The latest research, not just in the United States but around the world, is proving Bush -- and the 95 Senators -- correct. A rush to Kyoto-style measures would have severely impeded economic growth and reduced jobs, according to studies by respected economists (including the Clinton administration's own), and the science of warming appears more fuzzy than ever.

For example, extensive monitoring of the regions just about the earth since 1979 by satellite and balloon has found no significant increase in temperatures, even though surface temperature readings have risen at a rate of about 0.17 degrees Centigrade per decade. Why the difference? New research indicates that, assuming the surface readings (taken with cruder methodology) are correct, economic growth may have created surface-level hotspots. But without warming at higher levels, the entire "greenhouse" theory of warming, which is the foundation of the theories of climate-change alarmists that power models showing catastrophe, is invalid.

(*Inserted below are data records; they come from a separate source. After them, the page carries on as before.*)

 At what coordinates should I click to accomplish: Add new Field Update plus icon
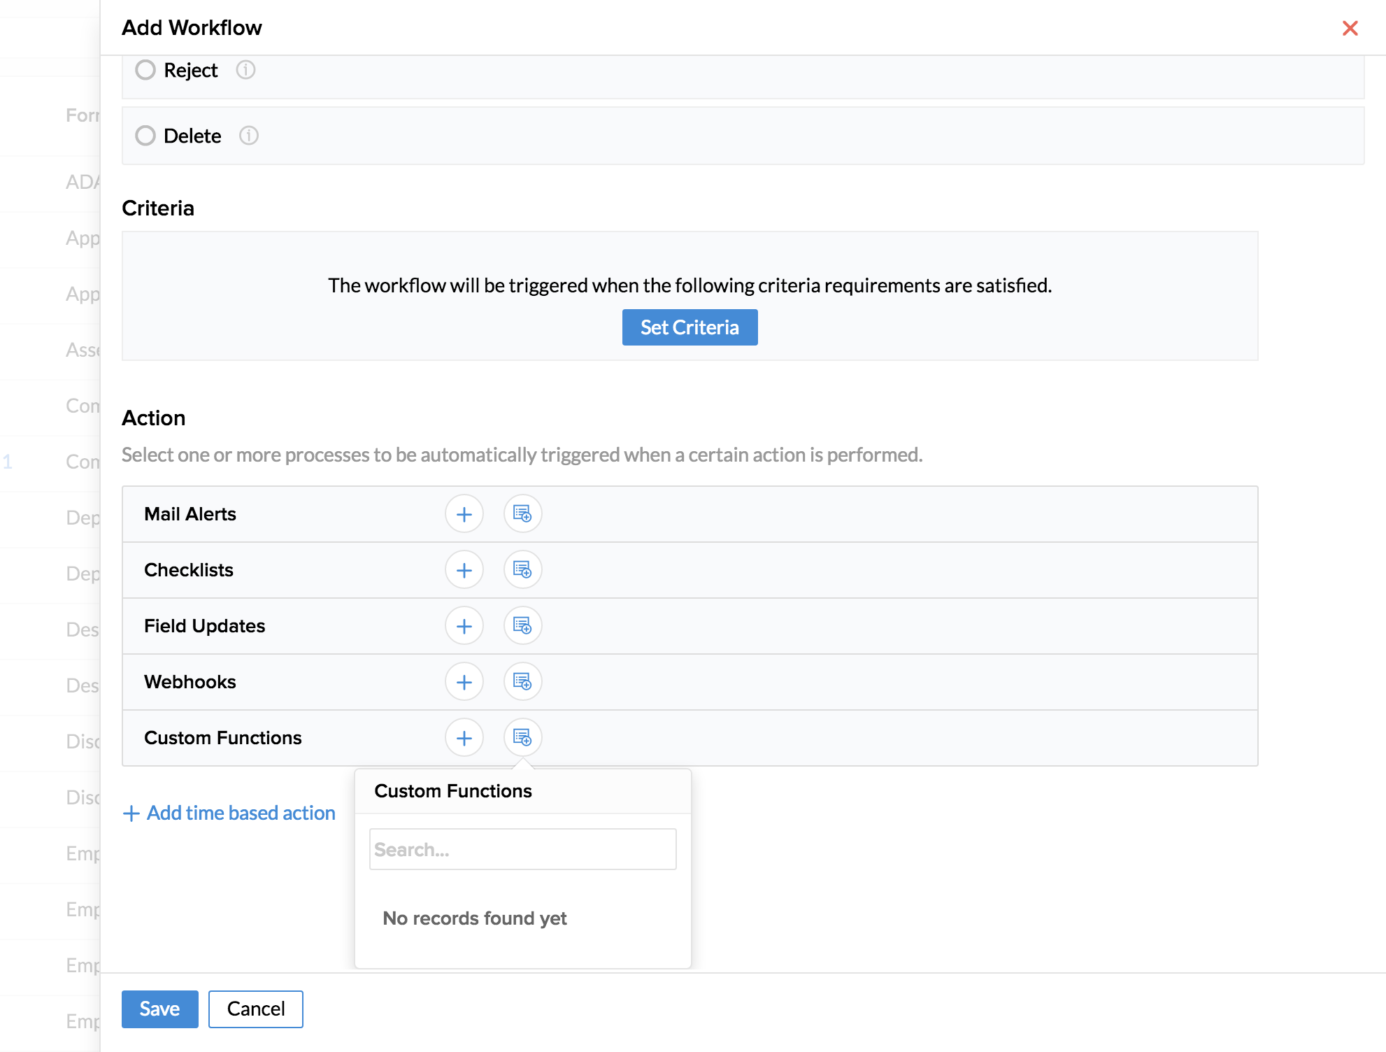(464, 626)
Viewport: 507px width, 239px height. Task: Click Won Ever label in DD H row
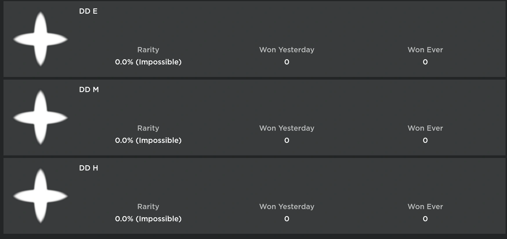pyautogui.click(x=425, y=206)
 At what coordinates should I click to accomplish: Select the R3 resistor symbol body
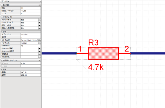[x=103, y=53]
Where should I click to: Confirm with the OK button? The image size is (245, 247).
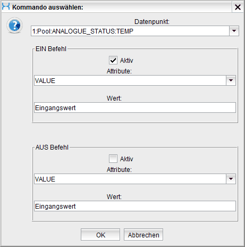pos(100,235)
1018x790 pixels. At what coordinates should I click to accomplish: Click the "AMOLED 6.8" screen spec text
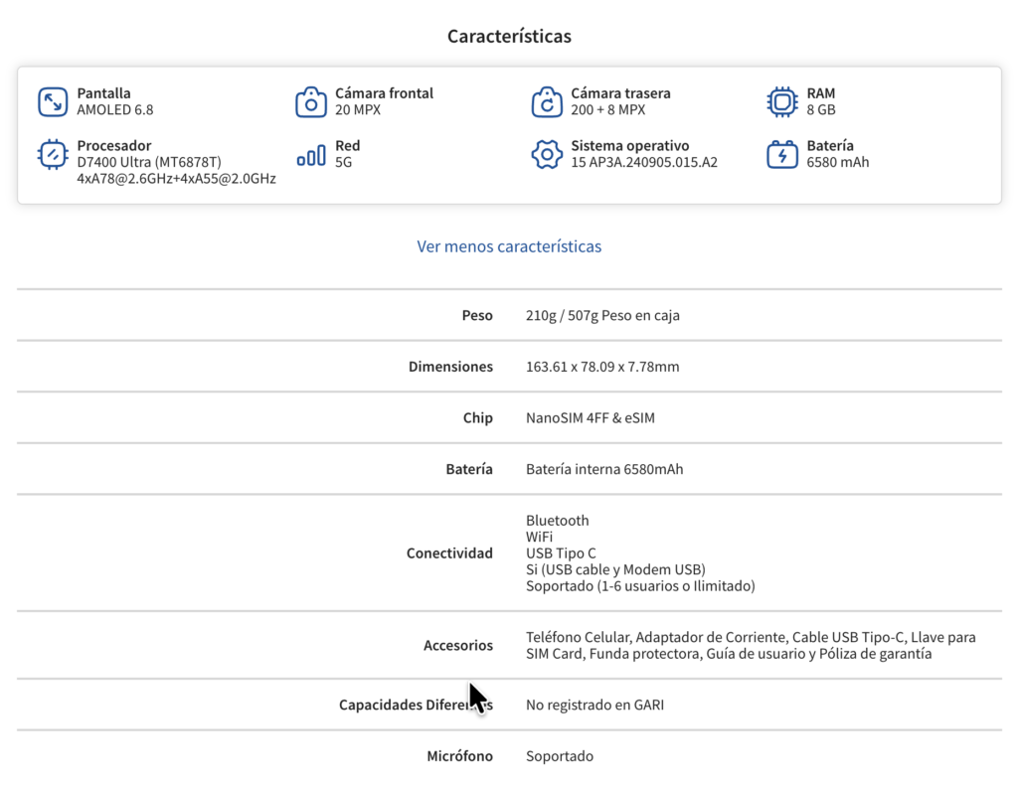[x=115, y=110]
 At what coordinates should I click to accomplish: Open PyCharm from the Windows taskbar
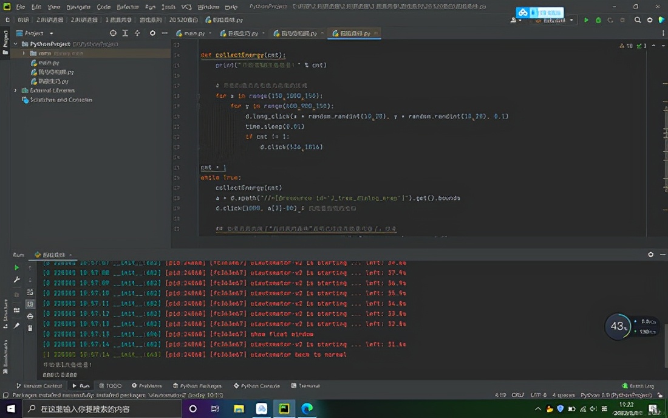tap(284, 409)
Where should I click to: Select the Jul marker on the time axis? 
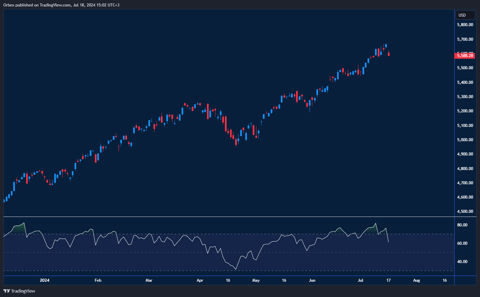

Surface hotspots do not lead to the floods, droughts and other dire consequences that warming fanciers foresee.

In addition, research last year cast doubt on the economic underpinnings of the climate models, which claim that countries like South Africa, Libya and North Korea (!) will have higher incomes than the U.S. over the next century, causing their carbon-dioxide emissions to explode.

Also in 2003, two scientists at the Harvard-Smithsonian Center for Astrophysics, Sallie Baliunas and Willie Soon (both TCS contributors) published an extensive review of more than 200 different studies of climate history, concluding that the weight of these studies present "strong evidence that the climate of the 20th century was not unusual, but fell within the range experienced during the past 1,000 years."

Finally, two Canadian researchers, Stephen McIntyre and Ross McKitrick, found serious errors with Michael Mann's research that purported to show temperatures shooting up in the 20th century like the blade of a "hockey stick," in distinct contrast with the past millennium of climate history. (For more on all this, see "The Index of Leading Environmental Indicators, Ninth Edition," by my American Enterprise Institute colleague Steven Hayward here.)

Clearly, more climate research is needed, and we have the time to conduct it. Even Kyoto's supporters admit that the cutbacks in energy use that would be required to meet the targets will delay their warming predictions by only a few years over a century.

But Kerry did not want to be bothered by the facts. On Oct. 30, 2003, he voted in favor of a Democratic amendment to S. 139, which would have forced compliance with the Kyoto Protocol, even without ratification by the Senate. That bill would have required big reductions in CO2, which, in turn, would have meant far higher fuel prices for Americans.

And then, after a flip and a flop, came another flip....

By 2004, it had become clear to the party, and to its presidential candidate John Kerry, that their old position on Kyoto -- no matter how troubling to our European friends like Germany and France -- was untenable. As a result, the 2004 platform took pains to omit any mention of Kyoto, despite wildly antagonist rhetoric on the environment as a whole. Example: "In President George Bush's government, where polluters actually write environmental laws..., protecting the environment doesn't matter at all."

These general claims are absurd, and Americans don't buy them. The U.S. environment continues to improve -- far faster than Europe's in many areas.

Now, flash forward to the evening of Thursday, Sept. 30, in Miami. John Kerry is trying to make the point that nobody (read: Germany and France) loves us anymore because George Bush, with a coalition of 30 other nations, including Britain, Australia, Poland and Italy, went right ahead and enforced the resolutions on Iraq that the United Nations itself was so reluctant to enforce.

Out of his bag of tricks, Kerry pulls.... the Kyoto Protocol!

Maybe the poor man doesn't remember his vote in 1997. Maybe he hasn't read the Democratic platform.

At any rate, it was a bad choice. He grabbed another flip-flop.